Summarize the text below on hooking a toy car controller to the Amigo in three sentences.

** START OF DOCUMENT SEGMENT **

Since I wanted to control the car without the Amigo as well as with it, I chose to install an eight-pin female header in the plastic controller shell and wired from it to the controller switches. I then built a short interface cable from some ribbon cable and two eight-pin male SIP headers: one end for the controller; and the other for my shield board or the breadboard. Again, wiring directly to the controller board makes good sense if you never plan to use the joysticks.
Figure 7 shows my hack of the controller before I epoxied the SIP header into one side of the controller shell.
Figure 7. Hacking the controller. I made an interface cable connector from a female SIP header, but you could just straight-wire directly from the controller switches to the Amigo.
If you look closely, you’ll see only five wires from my makeshift connector: one for each switch and one for the common. I connected one side of each relay pair together at the header and wired those to the controller switch common.
You’ll also see the antenna disconnected, which I had to do to access the trace side of the circuit board. If you do have to remove your antenna, I suggest removing the controller battery (or batteries) first, and keep them removed while the antenna is not connected just to make sure the final stage of the transmitter is protected from an inadvertent reflected power zap.
Figure 8 shows my completed hardware setup, with the relay shield installed on my Amigo and connected to the controller via the ribbon cable.
Figure 8. My completed setup, with the relay shield board in place and interfaced to the controller via a spiffy ribbon cable. It works! Now for the software ...
The first thing I did at this point was run RELAY.BAS to validate the functionality of all four channels with the controller and RC car.
For some reason, my system did not work on the first try, even though all interim tests had been successful. After I removed and reinstalled the car and controller batteries and spun the motors a couple of times, everything mysteriously began working as it should. With my Amigo now happily interfaced to the RC car, it was time for some software.
The first software design choice was whether to use the keyboard or the Wii™ classic controller for user input to control the car. I liked the feel of the Wii controller, but since some readers may not have that device, I decided to go with the keyboard and use the numeric keypad to “drive” the toy car around.
The scheme that I planned was to use the number “5” as the center “home” position, and the keys around the 5 key as directions relative to that center point. Thus, the 8 key would represent forward; the 2 key would be reverse; the 9 key would be forward right; the 1 key would be reverse left; and so forth. These INKEY values would turn on the appropriate relays, and an INKEY value of zero (no key pressed) would turn all relays off.
When I wrote a code snippet to validate this keyboard approach, my RC car stuttered forward, instead of moving smoothly while I held down the “8” key. Initial investigation showed that the INKEY command was returning some zeroes even when the 8 key was held down, which surprised me. Further investigation pointed to some timing issues between my Color BASIC code, the Spin keyboard interface code, and my keyboard. I found that I could manage this by inserting a PAUSE command in my BASIC code, but this made the car drive sluggishly.

** END OF DOCUMENT SEGMENT **
** START OF ROWS **

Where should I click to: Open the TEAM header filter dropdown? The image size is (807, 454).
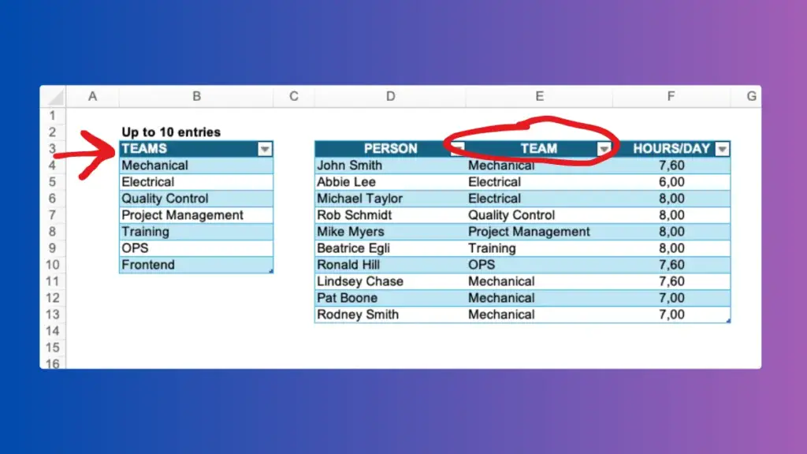(604, 148)
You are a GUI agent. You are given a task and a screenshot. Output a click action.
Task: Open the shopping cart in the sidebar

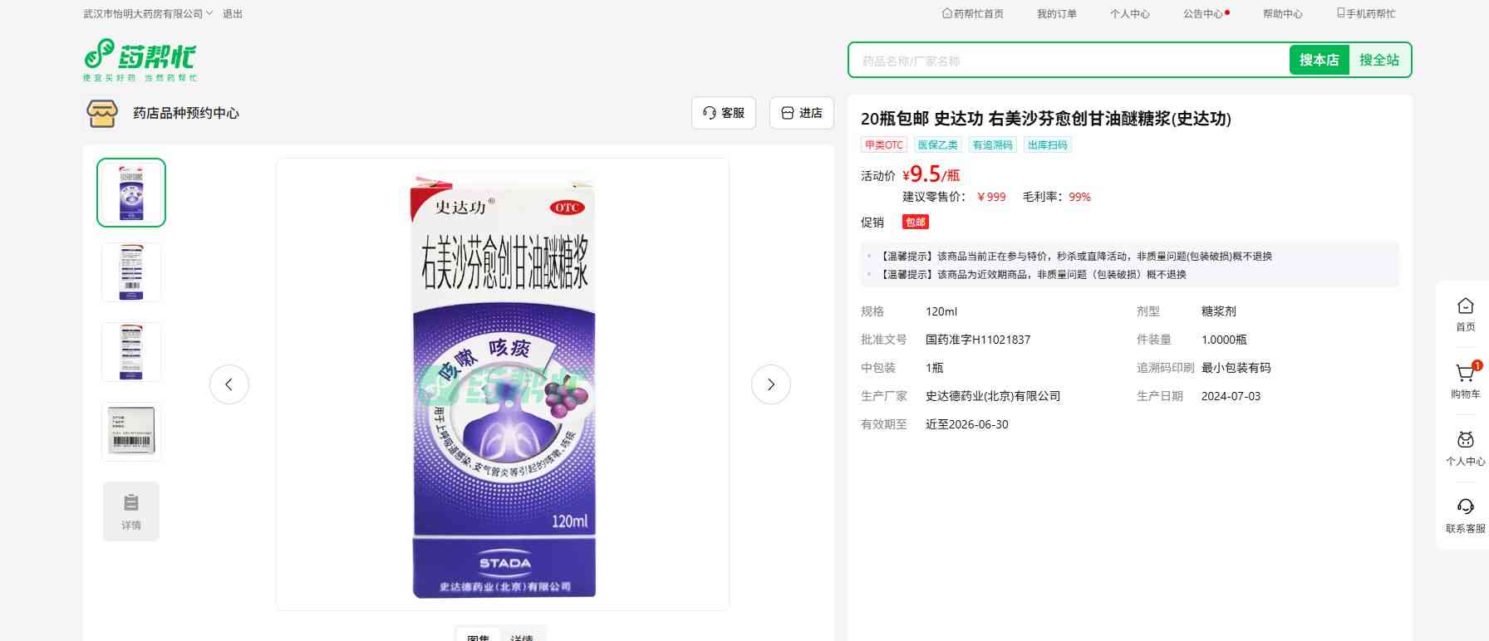click(x=1465, y=381)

** END OF ROWS **

> EXPECTED ANSWER: An eight-pin female header was installed in the controller shell and wired to the controller switches, and a short ribbon interface cable connected the controller to the relay shield board on the Amigo. A test with RELAY.BAS failed at first, but the setup began working after the car and controller batteries were removed and reinstalled and the motors were spun a couple of times. The numeric keypad was chosen for driving, with 5 as home and the keys around it as directions, but holding the 8 key made the car stutter because INKEY returned some zeroes, and adding a PAUSE command fixed this at the cost of sluggish driving.